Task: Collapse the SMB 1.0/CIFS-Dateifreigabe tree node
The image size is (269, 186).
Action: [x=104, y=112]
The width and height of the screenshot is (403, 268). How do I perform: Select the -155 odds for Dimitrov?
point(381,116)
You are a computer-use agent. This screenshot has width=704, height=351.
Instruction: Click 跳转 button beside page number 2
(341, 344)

- - -

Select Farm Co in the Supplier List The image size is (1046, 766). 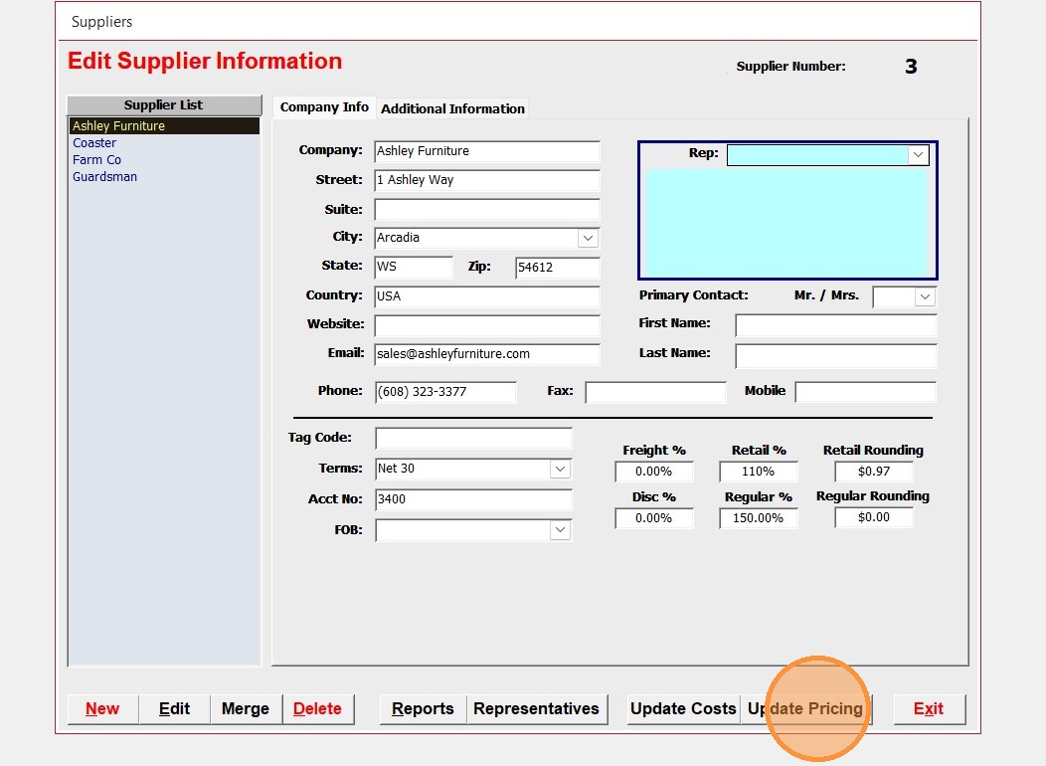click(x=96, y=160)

- - -

* What the task asks
Above are some records; copy exactly the lines from the one with "Task: Collapse the" through the one with "You are a computer-use", both included, and no others.

* Exercise output
Task: Collapse the SMB 1.0/CIFS-Dateifreigabe tree node
The image size is (269, 186).
Action: [x=104, y=112]
The width and height of the screenshot is (403, 268). How do I perform: Select the -155 odds for Dimitrov?
point(381,116)
You are a computer-use agent. This screenshot has width=704, height=351.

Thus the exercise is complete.